Adv Rheumatol ; 61: 60, 2021. tab, graf
Article in English | LILACS-Express | LILACS | ID: biblio-1345107

ABSTRACT

Abstract Background: There is a lack of information on the role of chronic use of hydroxychloroquine during the SARS-CoV-2 outbreak. Our aim was to compare the occurrence of COVID-19 between rheumatic disease patients on hydroxychloroquine with individuals from the same household not taking the drug during the first 8 weeks of community viral transmission in Brazil. Methods: This baseline cross-sectional analysis is part of a 24-week observational multi-center study involving 22 Brazilian academic outpatient centers.

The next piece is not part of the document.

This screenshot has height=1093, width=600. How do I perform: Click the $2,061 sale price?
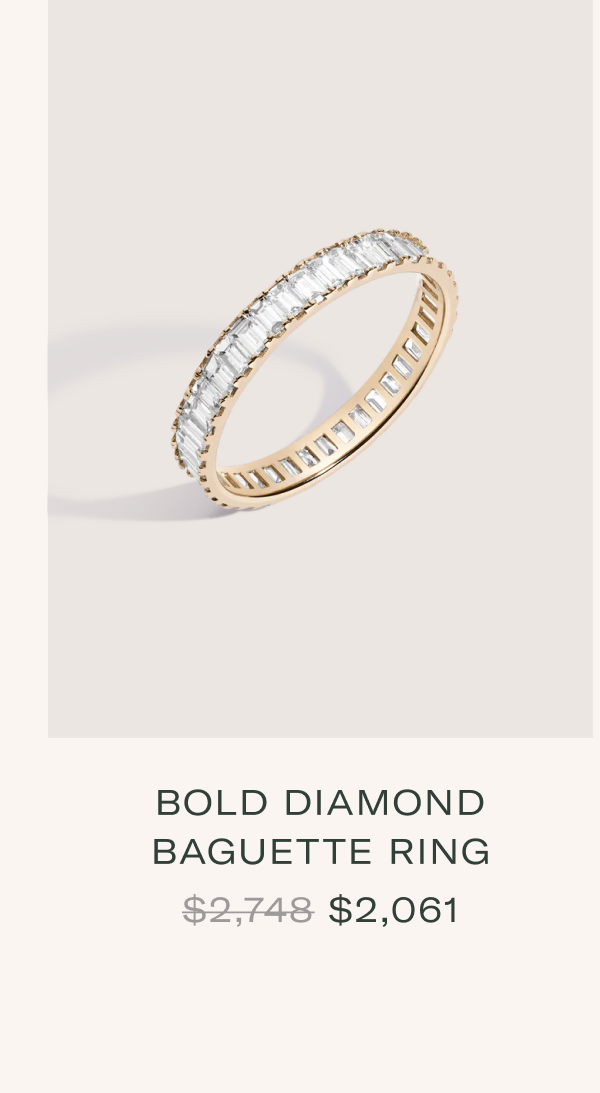(394, 910)
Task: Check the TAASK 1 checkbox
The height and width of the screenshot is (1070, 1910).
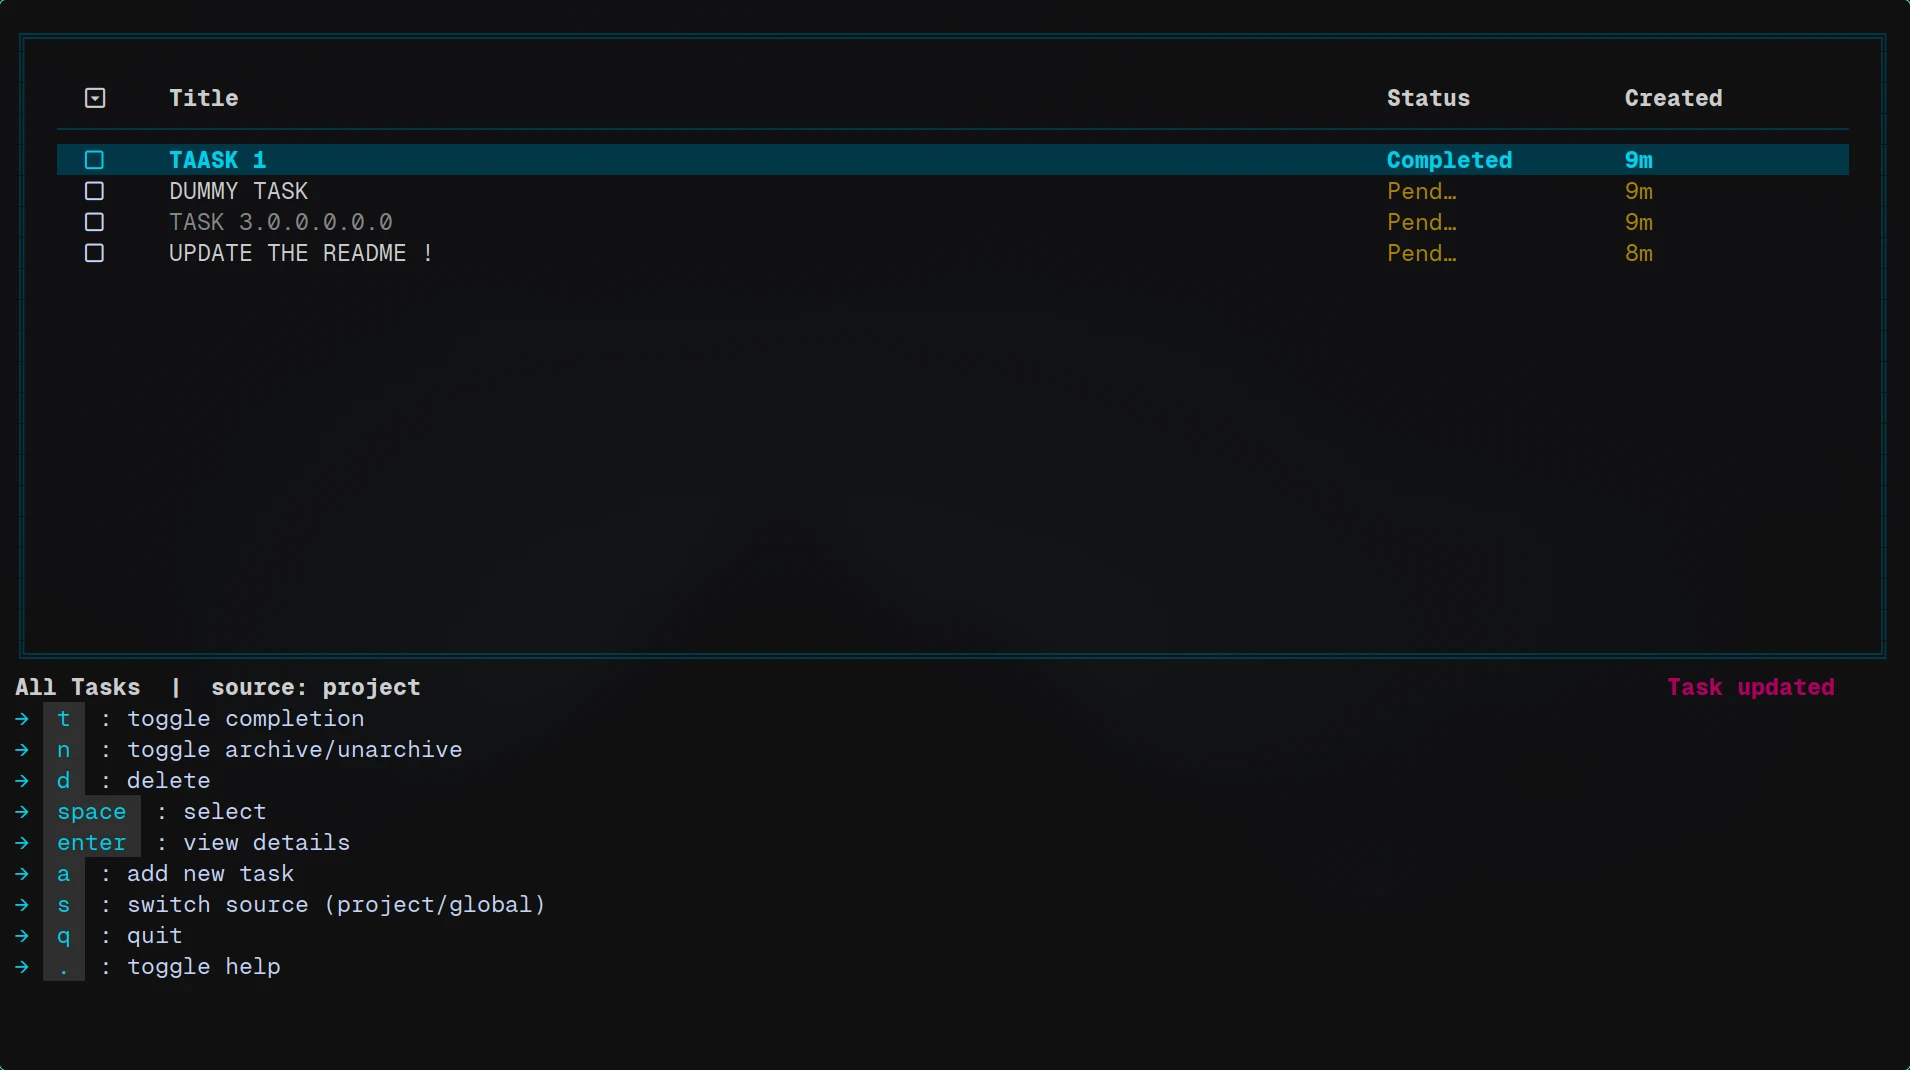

All information regarding COVID-19 symptoms, epidemiological, clinical, and demographic data were recorded on a specific web-based platform using telephone calls from physicians and medical students. COVID-19 was defined according to the Brazilian Ministry of Health (BMH) criteria. Mann-Whitney, Chi-square and Exact Fisher tests were used for statistical analysis and two binary Final Logistic Regression Model by Wald test were developed using a backward-stepwise method for the presence of COVID-19. Results: From March 29th to May 17st, 2020, a total of 10,443 participants were enrolled, including 5166 (53.9%) rheumatic disease patients, of whom 82.5% had systemic erythematosus lupus, 7.8% rheumatoid arthritis, 3.7% Sjögren's syndrome and 0.8% systemic sclerosis. In total, 1822 (19.1%) participants reported flu symptoms within the 30 days prior to enrollment, of which 3.1% fulfilled the BMH criteria, but with no significant difference between rheumatic disease patients (4.03%) and controls (3.25%). After adjustments for multiple confounders, the main risk factor significantly associated with a COVID-19 diagnosis was lung disease (OR 1.63; 95% CI 1.03-2.58); and for rheumatic disease patients were diagnosis of systemic sclerosis (OR 2.8; 95% CI 1.19-6.63) and glucocorticoids above 10 mg/ day (OR 2.05; 95% CI 1.31-3.19). In addition, a recent influenza vaccination had a protective effect (OR 0.674; 95% CI 0.46-0.98). Conclusion: Patients with rheumatic disease on hydroxychloroquine presented a similar occurrence of COVID-19 to household cohabitants, suggesting a lack of any protective role against SARS-CoV-2 infection. Trial registration Brazilian Registry of Clinical Trials (ReBEC; RBR - 9KTWX6).